Copy out the lines of the items word for word, from the start of the items through the line that contains "Action: point(434,55)", with that line included.

==== RECORDS SUPPLIED

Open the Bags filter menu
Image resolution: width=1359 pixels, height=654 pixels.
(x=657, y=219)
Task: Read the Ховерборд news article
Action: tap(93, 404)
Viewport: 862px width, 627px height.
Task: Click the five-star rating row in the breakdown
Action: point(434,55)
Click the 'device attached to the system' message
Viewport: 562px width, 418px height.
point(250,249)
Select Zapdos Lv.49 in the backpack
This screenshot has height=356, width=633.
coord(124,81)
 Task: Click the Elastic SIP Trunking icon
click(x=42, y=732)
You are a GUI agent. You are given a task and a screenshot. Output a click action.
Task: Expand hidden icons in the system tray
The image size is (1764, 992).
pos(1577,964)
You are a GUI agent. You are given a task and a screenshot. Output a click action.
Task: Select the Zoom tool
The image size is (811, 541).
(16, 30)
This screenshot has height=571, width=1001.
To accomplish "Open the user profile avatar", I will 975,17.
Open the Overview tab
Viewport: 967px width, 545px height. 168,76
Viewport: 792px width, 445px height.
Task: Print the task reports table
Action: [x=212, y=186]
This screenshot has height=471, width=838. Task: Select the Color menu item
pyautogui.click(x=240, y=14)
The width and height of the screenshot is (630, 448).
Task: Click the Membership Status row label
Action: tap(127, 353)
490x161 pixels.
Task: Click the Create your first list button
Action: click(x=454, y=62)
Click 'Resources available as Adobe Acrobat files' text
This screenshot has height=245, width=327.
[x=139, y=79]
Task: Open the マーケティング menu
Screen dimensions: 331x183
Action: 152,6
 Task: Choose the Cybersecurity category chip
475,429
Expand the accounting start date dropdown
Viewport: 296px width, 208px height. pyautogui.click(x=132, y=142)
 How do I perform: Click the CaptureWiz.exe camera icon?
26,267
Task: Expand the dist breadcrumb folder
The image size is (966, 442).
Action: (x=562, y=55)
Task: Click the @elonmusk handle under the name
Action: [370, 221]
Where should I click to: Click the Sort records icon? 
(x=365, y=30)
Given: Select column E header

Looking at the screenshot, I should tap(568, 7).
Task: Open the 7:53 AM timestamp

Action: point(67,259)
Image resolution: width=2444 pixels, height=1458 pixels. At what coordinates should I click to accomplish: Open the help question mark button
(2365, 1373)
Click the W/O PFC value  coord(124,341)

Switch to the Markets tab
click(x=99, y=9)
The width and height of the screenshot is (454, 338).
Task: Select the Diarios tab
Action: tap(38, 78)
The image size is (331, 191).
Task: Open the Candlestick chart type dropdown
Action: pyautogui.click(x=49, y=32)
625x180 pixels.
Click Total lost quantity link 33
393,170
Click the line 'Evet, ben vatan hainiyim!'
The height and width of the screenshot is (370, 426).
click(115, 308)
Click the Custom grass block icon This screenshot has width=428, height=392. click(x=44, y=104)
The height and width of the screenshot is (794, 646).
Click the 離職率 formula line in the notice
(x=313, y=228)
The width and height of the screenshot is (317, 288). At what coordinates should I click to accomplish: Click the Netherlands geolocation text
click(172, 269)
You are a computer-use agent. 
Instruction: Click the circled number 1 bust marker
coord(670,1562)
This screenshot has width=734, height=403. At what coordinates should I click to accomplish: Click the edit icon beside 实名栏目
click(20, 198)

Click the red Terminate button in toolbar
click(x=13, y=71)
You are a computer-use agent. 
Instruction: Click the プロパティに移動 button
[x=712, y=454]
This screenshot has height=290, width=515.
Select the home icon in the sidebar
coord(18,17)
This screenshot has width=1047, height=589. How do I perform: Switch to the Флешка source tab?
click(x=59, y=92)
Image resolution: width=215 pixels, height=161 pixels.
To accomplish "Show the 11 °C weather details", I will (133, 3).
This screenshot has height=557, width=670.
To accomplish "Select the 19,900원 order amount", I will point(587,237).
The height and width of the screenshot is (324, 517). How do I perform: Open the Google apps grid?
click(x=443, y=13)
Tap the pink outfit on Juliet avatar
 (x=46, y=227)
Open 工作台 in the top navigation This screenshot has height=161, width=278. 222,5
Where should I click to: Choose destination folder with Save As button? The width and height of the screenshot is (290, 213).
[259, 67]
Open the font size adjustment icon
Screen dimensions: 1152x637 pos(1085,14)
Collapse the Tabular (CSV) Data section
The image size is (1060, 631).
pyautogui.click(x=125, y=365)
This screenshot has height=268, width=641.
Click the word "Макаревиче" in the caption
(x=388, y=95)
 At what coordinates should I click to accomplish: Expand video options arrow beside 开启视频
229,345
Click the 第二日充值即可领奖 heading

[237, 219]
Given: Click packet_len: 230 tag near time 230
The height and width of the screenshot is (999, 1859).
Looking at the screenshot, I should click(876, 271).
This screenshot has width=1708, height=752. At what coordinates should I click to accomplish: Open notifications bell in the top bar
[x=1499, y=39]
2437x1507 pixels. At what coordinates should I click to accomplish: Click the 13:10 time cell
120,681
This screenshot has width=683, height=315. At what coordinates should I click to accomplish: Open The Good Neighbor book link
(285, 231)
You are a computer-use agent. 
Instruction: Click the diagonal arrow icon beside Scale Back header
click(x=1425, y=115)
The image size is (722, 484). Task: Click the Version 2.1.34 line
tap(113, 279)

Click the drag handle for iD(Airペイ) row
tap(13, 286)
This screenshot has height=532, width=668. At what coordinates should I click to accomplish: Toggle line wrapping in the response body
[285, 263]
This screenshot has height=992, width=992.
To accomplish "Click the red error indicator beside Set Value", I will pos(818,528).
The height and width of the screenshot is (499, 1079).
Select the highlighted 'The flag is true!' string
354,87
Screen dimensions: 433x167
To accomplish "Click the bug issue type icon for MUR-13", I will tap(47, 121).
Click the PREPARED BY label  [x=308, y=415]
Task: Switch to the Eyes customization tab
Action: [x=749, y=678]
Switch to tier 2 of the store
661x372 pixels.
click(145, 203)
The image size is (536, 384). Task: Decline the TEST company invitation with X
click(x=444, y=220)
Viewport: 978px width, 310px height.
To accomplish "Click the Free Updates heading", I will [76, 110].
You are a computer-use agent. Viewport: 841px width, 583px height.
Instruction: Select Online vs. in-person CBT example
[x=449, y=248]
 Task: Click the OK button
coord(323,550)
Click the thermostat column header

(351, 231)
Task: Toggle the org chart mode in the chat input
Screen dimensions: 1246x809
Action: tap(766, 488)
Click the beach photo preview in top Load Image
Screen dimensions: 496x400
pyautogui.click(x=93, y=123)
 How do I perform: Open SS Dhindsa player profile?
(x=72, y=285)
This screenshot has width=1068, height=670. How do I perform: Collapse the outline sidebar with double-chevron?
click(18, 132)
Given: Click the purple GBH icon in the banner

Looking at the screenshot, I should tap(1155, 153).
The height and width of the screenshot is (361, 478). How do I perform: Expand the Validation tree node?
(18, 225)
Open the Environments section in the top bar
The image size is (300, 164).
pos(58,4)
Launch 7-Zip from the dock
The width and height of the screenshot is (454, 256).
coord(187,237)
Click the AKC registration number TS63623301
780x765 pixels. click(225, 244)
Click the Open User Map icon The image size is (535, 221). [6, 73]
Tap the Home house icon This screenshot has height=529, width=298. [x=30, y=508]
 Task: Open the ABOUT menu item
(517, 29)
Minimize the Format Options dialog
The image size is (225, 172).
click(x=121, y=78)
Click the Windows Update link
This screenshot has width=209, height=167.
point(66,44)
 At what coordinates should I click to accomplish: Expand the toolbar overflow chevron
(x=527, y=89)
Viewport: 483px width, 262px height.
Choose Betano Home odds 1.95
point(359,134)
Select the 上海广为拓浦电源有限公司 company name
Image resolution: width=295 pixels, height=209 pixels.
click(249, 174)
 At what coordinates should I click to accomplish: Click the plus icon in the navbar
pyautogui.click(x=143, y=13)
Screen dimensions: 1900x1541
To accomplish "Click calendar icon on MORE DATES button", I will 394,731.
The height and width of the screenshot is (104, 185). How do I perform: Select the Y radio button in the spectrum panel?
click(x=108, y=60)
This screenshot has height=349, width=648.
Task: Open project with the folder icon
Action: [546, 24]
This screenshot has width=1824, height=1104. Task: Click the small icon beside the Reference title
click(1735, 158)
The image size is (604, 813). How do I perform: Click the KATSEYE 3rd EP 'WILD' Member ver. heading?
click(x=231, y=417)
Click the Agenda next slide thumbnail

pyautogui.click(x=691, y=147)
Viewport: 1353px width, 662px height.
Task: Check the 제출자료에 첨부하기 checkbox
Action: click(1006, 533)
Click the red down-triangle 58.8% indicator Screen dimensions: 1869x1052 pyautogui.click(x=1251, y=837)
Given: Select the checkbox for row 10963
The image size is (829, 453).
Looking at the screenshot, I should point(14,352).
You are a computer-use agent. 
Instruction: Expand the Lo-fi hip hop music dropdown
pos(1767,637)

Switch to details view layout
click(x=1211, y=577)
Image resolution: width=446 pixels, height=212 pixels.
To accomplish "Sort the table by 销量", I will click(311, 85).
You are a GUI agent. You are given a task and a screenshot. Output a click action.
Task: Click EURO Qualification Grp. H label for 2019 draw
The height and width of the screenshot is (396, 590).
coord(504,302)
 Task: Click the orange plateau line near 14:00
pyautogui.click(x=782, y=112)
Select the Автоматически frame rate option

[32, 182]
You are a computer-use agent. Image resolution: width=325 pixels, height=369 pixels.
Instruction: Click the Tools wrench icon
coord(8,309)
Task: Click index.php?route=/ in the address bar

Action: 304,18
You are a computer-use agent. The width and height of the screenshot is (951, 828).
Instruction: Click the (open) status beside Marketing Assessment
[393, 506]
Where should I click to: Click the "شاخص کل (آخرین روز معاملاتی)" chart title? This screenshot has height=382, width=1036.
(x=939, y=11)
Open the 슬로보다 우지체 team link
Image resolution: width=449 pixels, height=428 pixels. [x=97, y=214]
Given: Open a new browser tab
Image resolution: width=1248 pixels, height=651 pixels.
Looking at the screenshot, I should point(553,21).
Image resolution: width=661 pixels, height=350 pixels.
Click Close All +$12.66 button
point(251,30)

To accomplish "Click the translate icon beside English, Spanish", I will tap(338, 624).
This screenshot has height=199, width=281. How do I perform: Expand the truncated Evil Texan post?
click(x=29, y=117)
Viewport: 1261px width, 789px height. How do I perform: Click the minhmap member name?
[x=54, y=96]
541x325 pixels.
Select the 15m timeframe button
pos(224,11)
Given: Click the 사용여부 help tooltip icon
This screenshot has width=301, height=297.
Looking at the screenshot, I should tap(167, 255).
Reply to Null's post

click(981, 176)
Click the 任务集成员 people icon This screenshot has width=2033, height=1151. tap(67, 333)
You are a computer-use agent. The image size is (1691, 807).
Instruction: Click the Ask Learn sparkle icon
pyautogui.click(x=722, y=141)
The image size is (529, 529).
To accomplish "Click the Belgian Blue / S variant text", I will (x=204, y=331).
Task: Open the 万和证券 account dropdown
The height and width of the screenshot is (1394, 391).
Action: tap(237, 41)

========

OUTPUT FOR THIS EXERCISE –
Open the Bags filter menu
Image resolution: width=1359 pixels, height=654 pixels.
(x=657, y=219)
Task: Read the Ховерборд news article
Action: tap(93, 404)
Viewport: 862px width, 627px height.
Task: Click the five-star rating row in the breakdown
Action: point(434,55)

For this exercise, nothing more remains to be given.